— DATA SUPPLIED —
[Start of section]
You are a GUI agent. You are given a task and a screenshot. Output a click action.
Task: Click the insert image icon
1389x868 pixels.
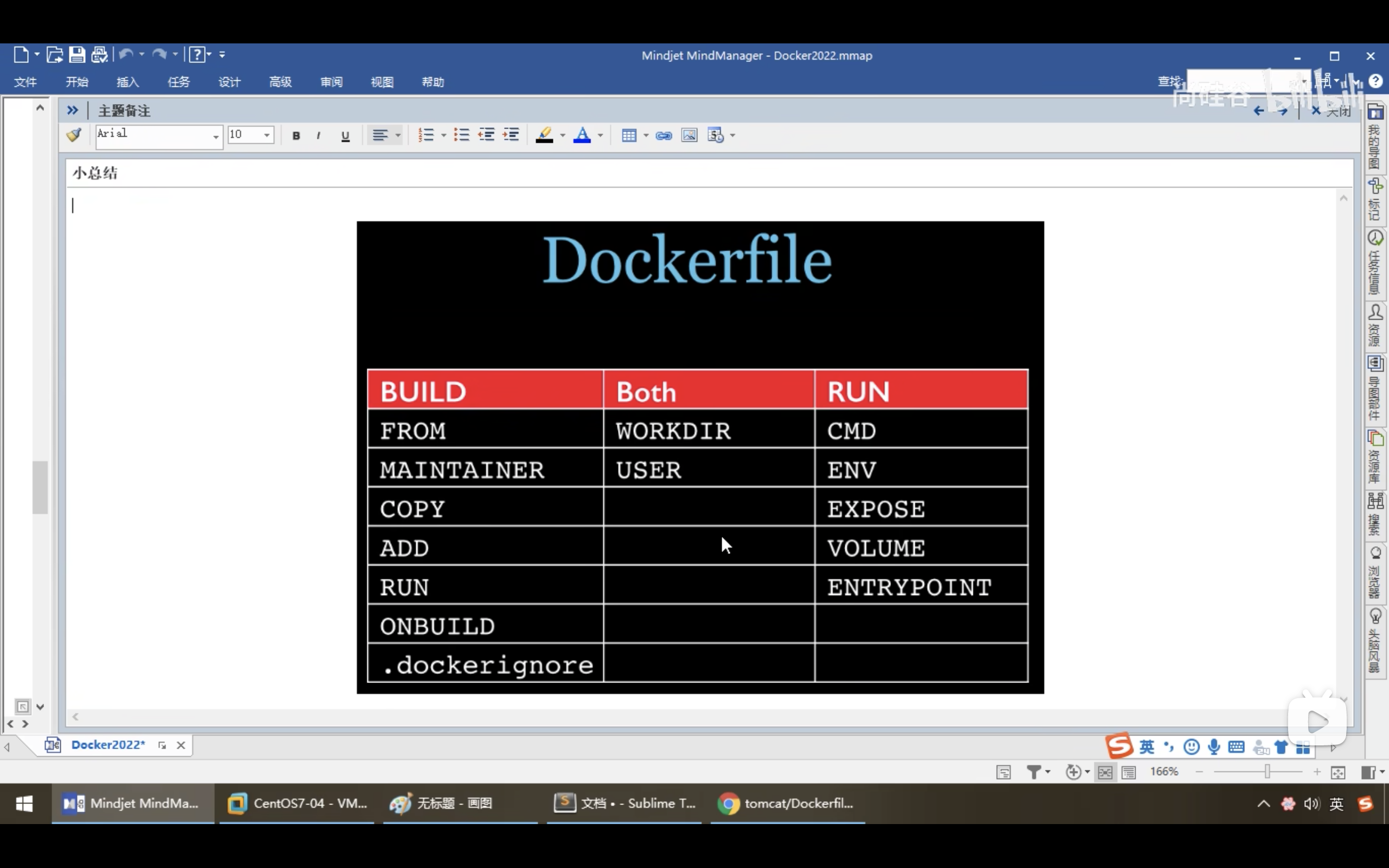pos(689,136)
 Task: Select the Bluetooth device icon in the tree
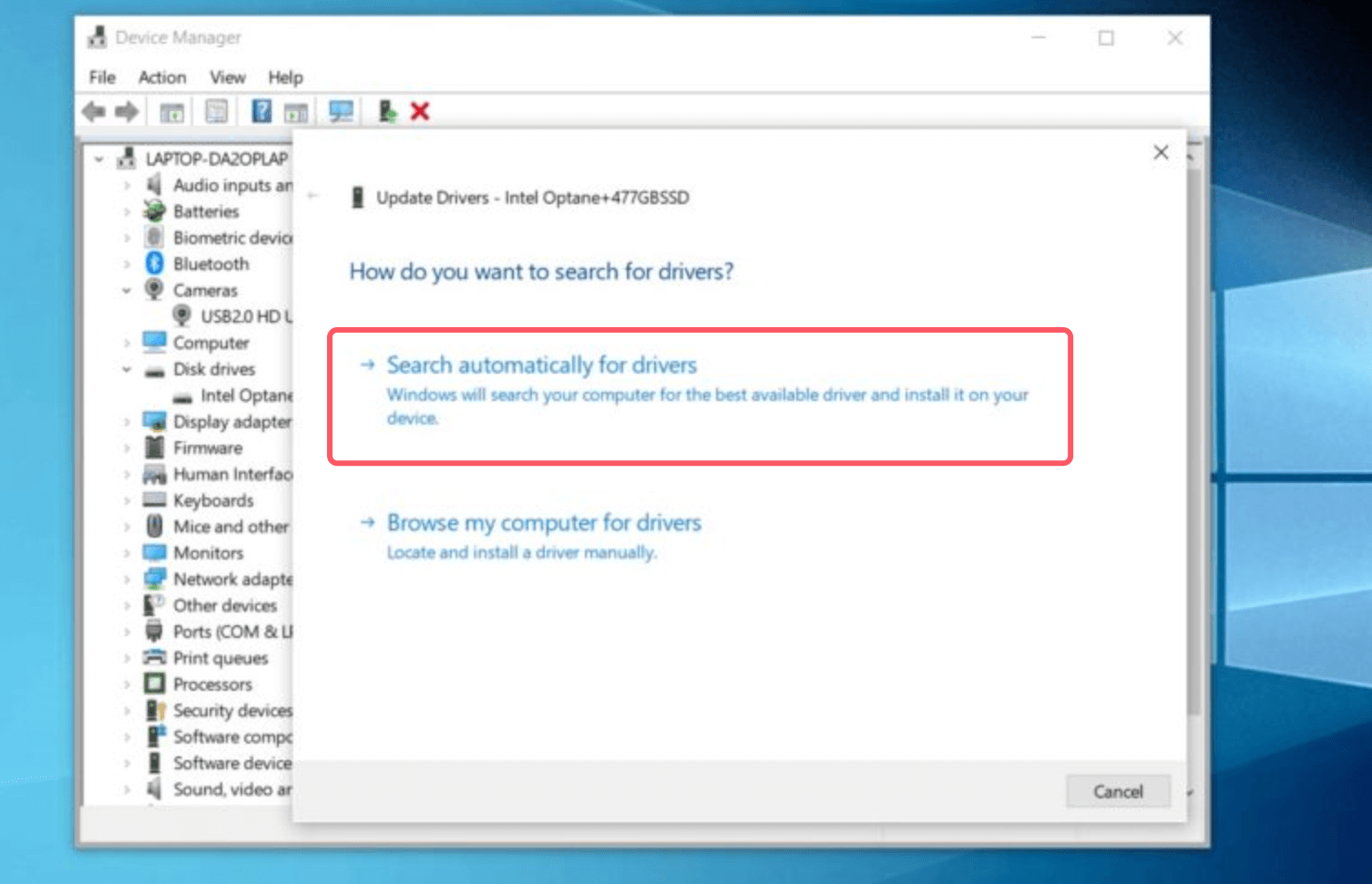[154, 263]
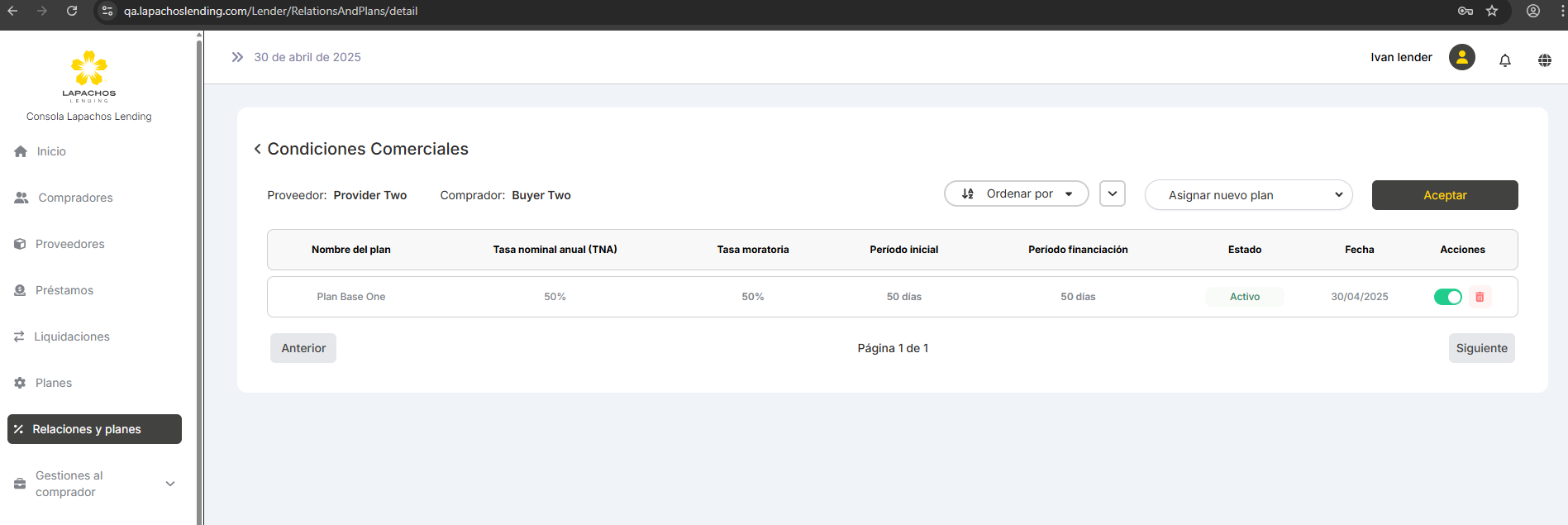Click the Lapachos Lending logo

tap(89, 75)
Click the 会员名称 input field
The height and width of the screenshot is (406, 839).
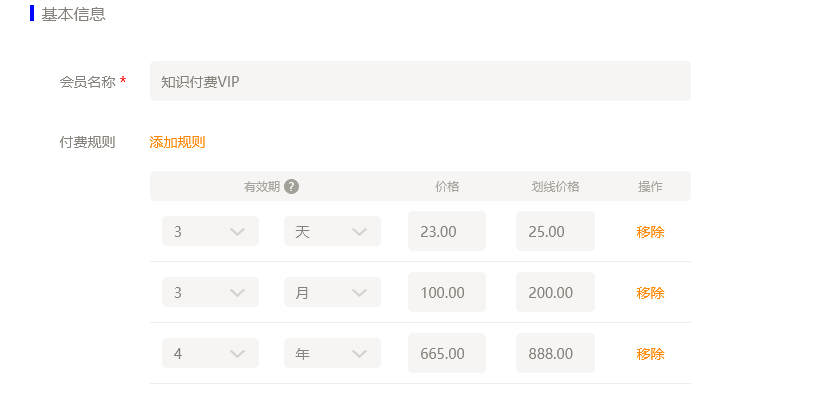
[End of section]
Hand back all the entries exactly, leaving out the pictures.

You are a GUI agent. You are given a task and a screenshot. Output a click action.
Task: Click the insert image icon
1389x868 pixels.
pos(689,136)
 Task: Select the Bluetooth device icon in the tree
[154, 263]
Click the Lapachos Lending logo

tap(89, 75)
Click the 会员名称 input field
The height and width of the screenshot is (406, 839).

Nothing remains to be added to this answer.